By considering the conditions that the electric potential $ A_t $ should be finite at infinity and the parameter m should vanish at spacial infinity, the restrictions on $ \alpha $ for dilaton black holes coupled with the power-law Maxwell field were obtained [22] as $ 0\leqslant\alpha^2<n-2 $ for the case where $ \dfrac{1}{2}<p<\dfrac{n}{2} $, and as $ 2p-n<\alpha^2<n-2 $ for the case where $ \dfrac{n}{2}<p<n-1 $, where p describes the nonlinearity of the electromagnetic field. For the Maxwell field considered here, $ p = 1 $, reducing the corresponding restriction to $ 0\leqslant\alpha^2<n-2 $.

DATA SEGMENT =>
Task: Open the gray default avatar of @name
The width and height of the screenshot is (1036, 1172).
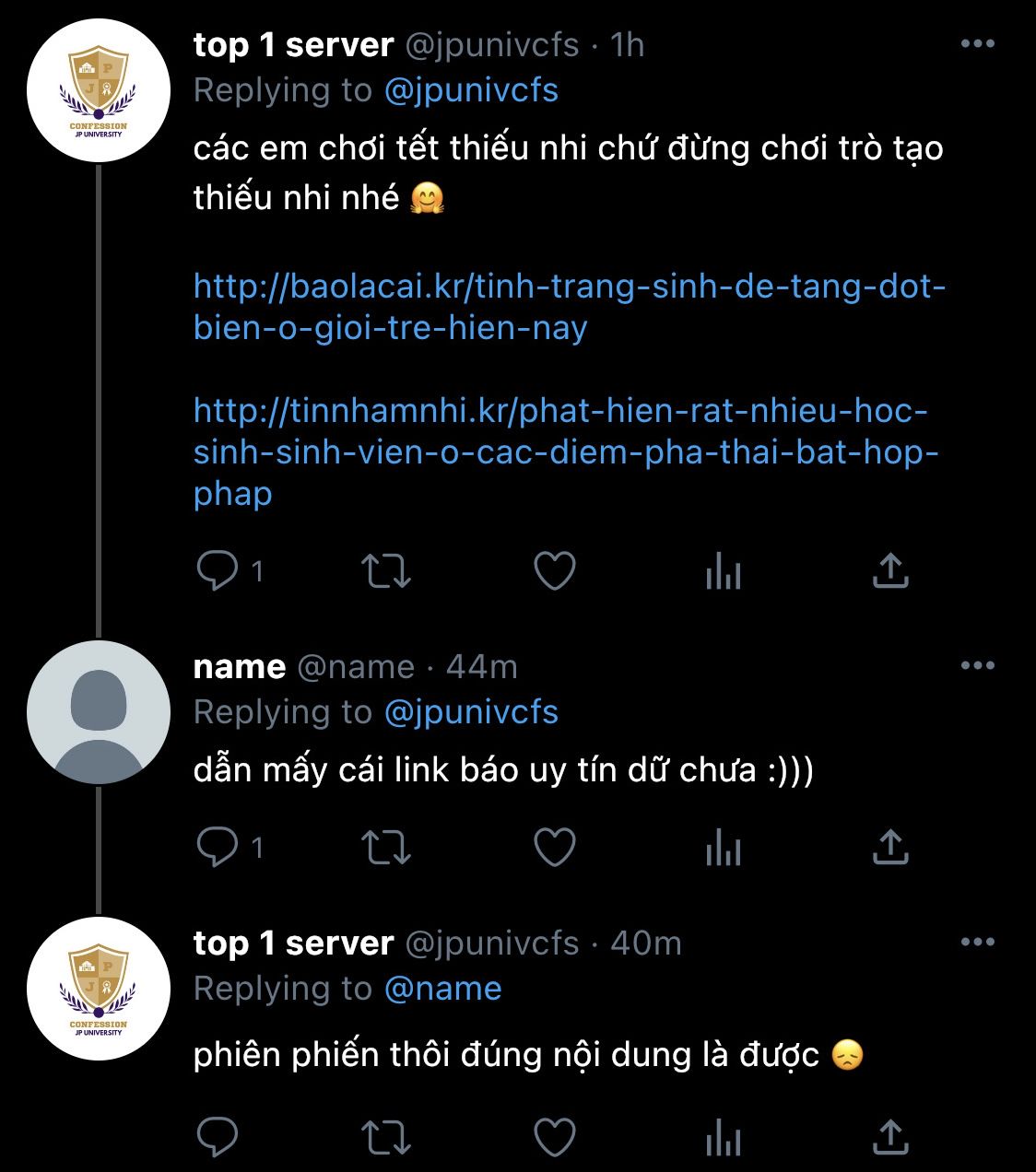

DIRECTIVES =>
(A) Reproduce the passage on dilaton black holes from "By considering the" up to and including "to $ 0\leqslant\alpha^2<n-2 $.".
(B) Write the next part of the passage on the restrictions for dilaton black holes, continuing after its final sentence.
The listing is separate material and unrelated to the passage on dilaton black holes.

RESPONSES IN ORDER =>
(A)
By considering the conditions that the electric potential $ A_t $ should be finite at infinity and the parameter m should vanish at spacial infinity, the restrictions on $ \alpha $ for dilaton black holes coupled with the power-law Maxwell field were obtained [22] as $ 0\leqslant\alpha^2<n-2 $ for the case where $ \dfrac{1}{2}<p<\dfrac{n}{2} $, and as $ 2p-n<\alpha^2<n-2 $ for the case where $ \dfrac{n}{2}<p<n-1 $, where p describes the nonlinearity of the electromagnetic field. For the Maxwell field considered here, $ p = 1 $, reducing the corresponding restriction to $ 0\leqslant\alpha^2<n-2 $.

(B)
To investigate the dynamic phase transition of charged dilaton black holes, we introduce the “Gibbs free energy landscape” and define the corresponding Gibbs free energy $ G_{\rm L} $ as $ G_{\rm L} = H-T_{\rm E}S $. Here, $ T_{\rm E} $ denotes the temperature of the ensemble. Via Eqs. (6) and (9), $ G_{\rm L} $ of the dilaton black hole is calculated as

$ \begin{aligned}[b]G_{\rm L} =& \frac{\omega_{n-1}b^{(n-1)\gamma}r_+^{n-2+(1-n)\gamma}}{16\pi}\Bigg\{\Bigg[\frac{2b^{-2(n-2)\gamma} q^2r_+^{2(n-2)(\gamma-1)}}{(n-1)(\alpha^2+n-2)}\\&-\frac{k(n-2)b^{-2\gamma}r_+^{2\gamma}}{(\alpha^2-1)(\alpha^2+n-2)}+\frac{16\pi P b^{2\gamma}r_+^{2(1-\gamma)}}{(n-1)(n-\alpha^2)}\Bigg] \\& \times(n-1)(1+\alpha^2)-4\pi r_+T_{\rm E}\Bigg\}, \end{aligned} $

(10)

where we have introduced the extended phase space and set the thermodynamic pressure as $ P = -\Lambda/8\pi $.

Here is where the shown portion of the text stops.